● **Records to process**

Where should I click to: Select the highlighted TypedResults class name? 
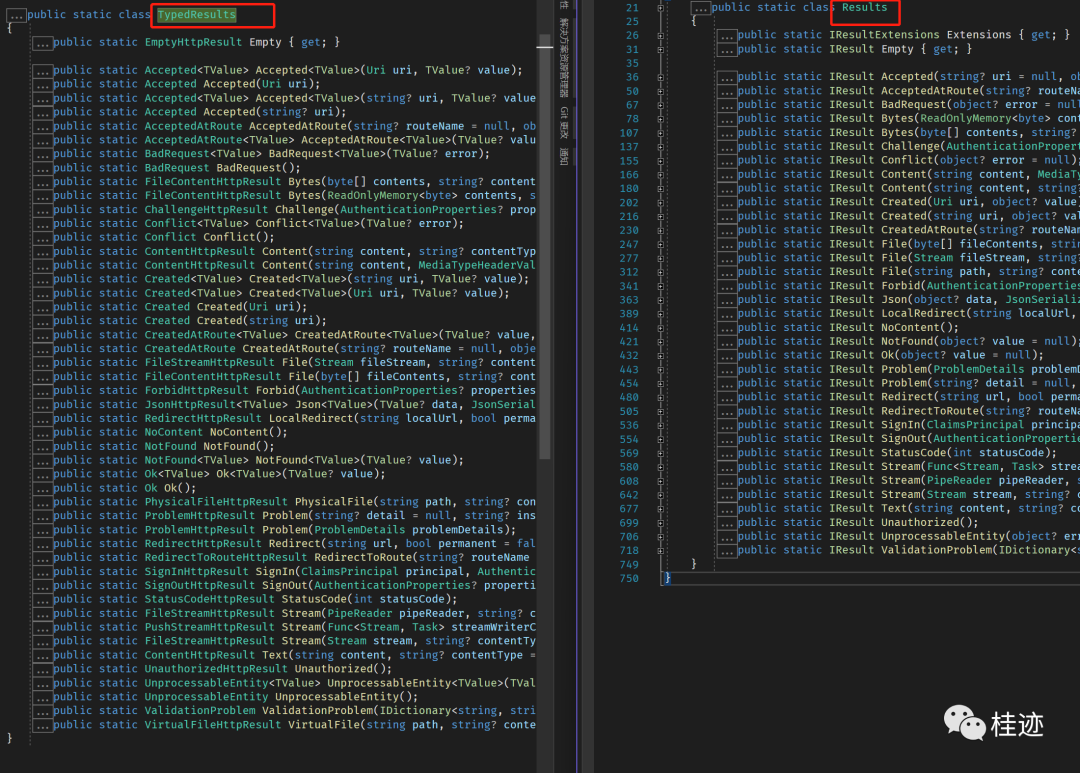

---

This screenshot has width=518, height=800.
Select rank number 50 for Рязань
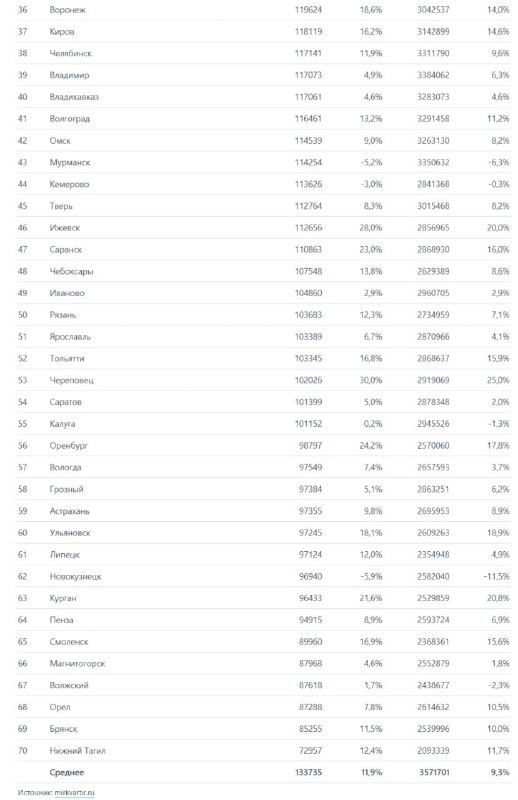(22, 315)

...

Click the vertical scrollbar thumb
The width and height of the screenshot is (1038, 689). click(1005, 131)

● **What you will do**
Identify every line in the entries above that contains the string "Select", and copy each of those lines in full.

● **Result of this task**
Where should I click to: Select the highlighted TypedResults class name? 
Select rank number 50 for Рязань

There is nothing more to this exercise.